Ibadah salat Zuhur pertama kali didirikan oleh Nabi Ibrahim AS saat matahari tergelincir di siang hari. Momentum ini bertepatan setelah beliau berhasil melaksanakan perintah berat untuk menyembelih putranya, Nabi Ismail AS.

Allah SWT kemudian mengganti Nabi Ismail AS dengan seekor biri-biri dari surga. Nabi Ibrahim AS menunaikan salat empat rakaat sebagai wujud syukur atas tebusan putranya, hilangnya kekhawatiran, datangnya hewan kurban, serta kekuatan taat yang diberikan.

Salat Asar (4 Rakaat) - Kisah Nabi Yunus AS

Asal-usul salat Asar berkaitan dengan momen penyelamatan Nabi Yunus AS dari dalam perut paus. Ketika berhasil keluar dan mencapai daratan pada waktu asar, kondisi fisik Nabi Yunus AS dalam keadaan sangat lemah.

Nabi Yunus AS langsung mendirikan salat empat rakaat setelah bebas dari penderitaan tersebut. Jumlah empat rakaat ini mencerminkan rasa syukur karena telah dikeluarkan dari empat kegelapan, yakni kegelapan perut paus, air laut, malam pekat, dan pergerakan di dalam perut paus.

Salat Magrib (3 Rakaat) - Kisah Nabi Isa AS

Nabi Isa AS mengerjakan salat Magrib pertama kali saat keluar dari tengah kaumnya tepat ketika matahari terbenam. Beliau menunaikan salat tiga rakaat yang mengandung makna ketauhidan serta penghormatan mendalam.

Rakaat pertama ditujukan untuk menolak sifat ketuhanan dari selain Allah Ta'ala.
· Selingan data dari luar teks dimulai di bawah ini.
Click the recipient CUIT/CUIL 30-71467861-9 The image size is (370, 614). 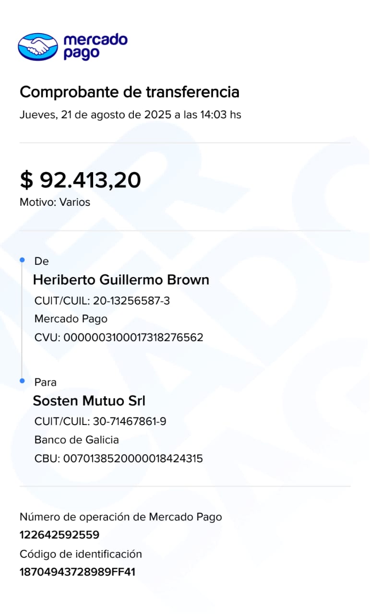coord(100,422)
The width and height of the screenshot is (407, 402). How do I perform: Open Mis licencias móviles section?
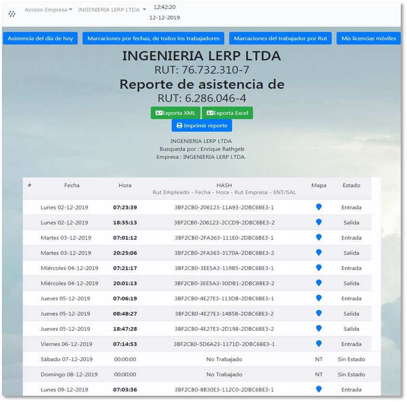[x=368, y=39]
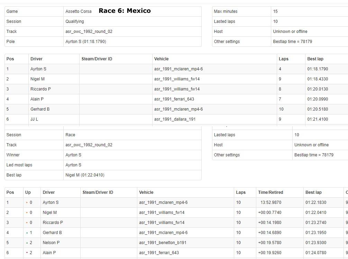The width and height of the screenshot is (348, 259).
Task: Click the qualifying Vehicle column header
Action: [161, 59]
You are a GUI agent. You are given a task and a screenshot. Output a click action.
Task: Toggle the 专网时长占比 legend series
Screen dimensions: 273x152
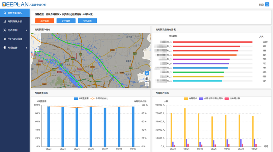point(98,98)
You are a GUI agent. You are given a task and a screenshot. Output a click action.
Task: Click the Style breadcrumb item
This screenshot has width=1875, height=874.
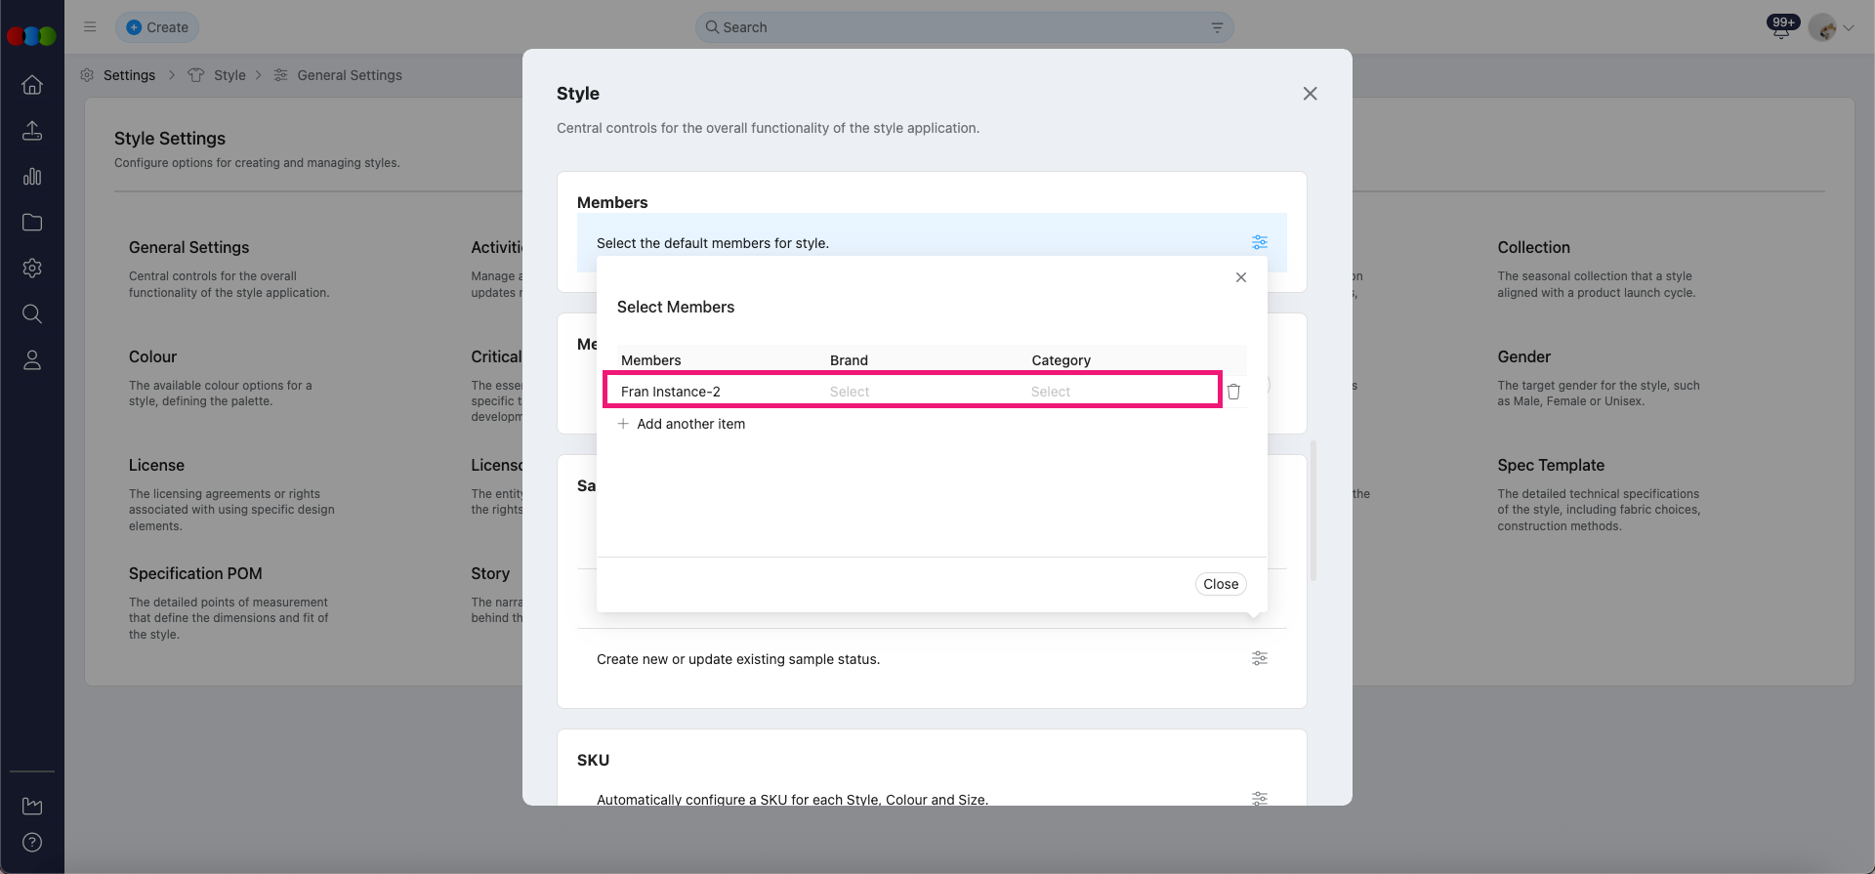coord(229,75)
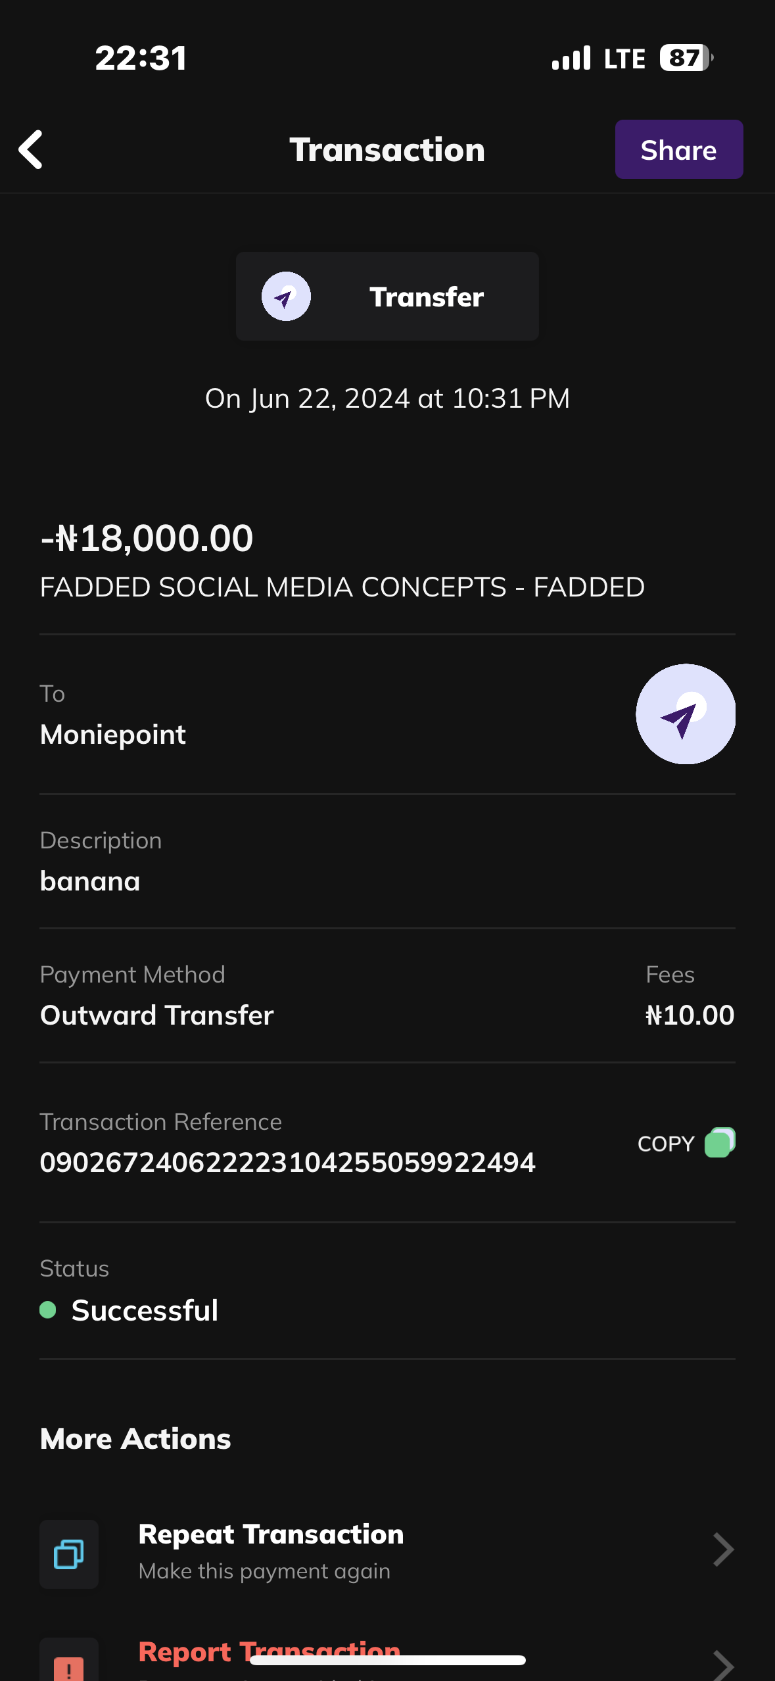Tap the Repeat Transaction duplicate icon

pos(69,1554)
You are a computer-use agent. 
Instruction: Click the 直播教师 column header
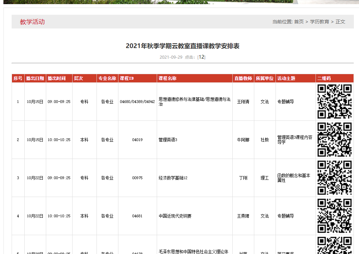point(243,78)
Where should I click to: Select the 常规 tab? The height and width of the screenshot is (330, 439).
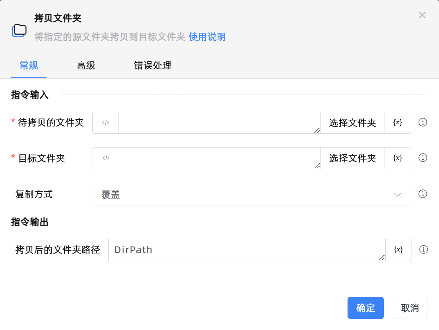(29, 66)
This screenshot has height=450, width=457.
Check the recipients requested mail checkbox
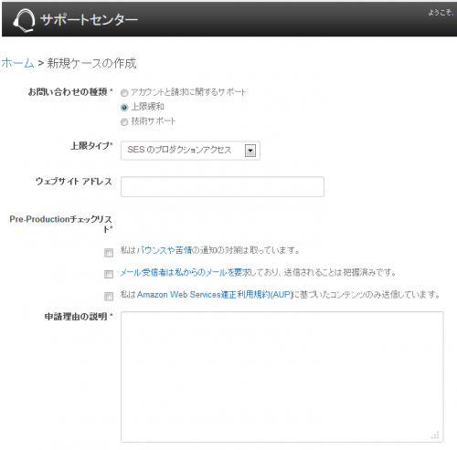(x=109, y=274)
Rakaat kedua berfungsi menepis tuduhan keji kaumnya kepada sang ibu, Maryam. Sementara rakaat ketiga merupakan bentuk pengakuan dan penyembahan hanya kepada Allah SWT.

Salat Isya (4 Rakaat) - Kisah Nabi Musa AS

Salat Isya pertama kali dilakukan oleh Nabi Musa AS ketika melarikan diri dari negeri Madyan. Dalam perjalanan yang penuh ketidakpastian tersebut, Nabi Musa AS sempat tersesat dan dilingkupi oleh empat kesedihan besar.

Kesedihan tersebut meliputi kondisi istrinya, saudaranya Nabi Harun AS, nasib anak-anaknya, serta penindasan kejam dari Firaun. Ketika Allah SWT memberikan jalan keluar tepat pada waktu Isya, Nabi Musa AS melaksanakan salat empat rakaat atas hilangnya seluruh beban tersebut.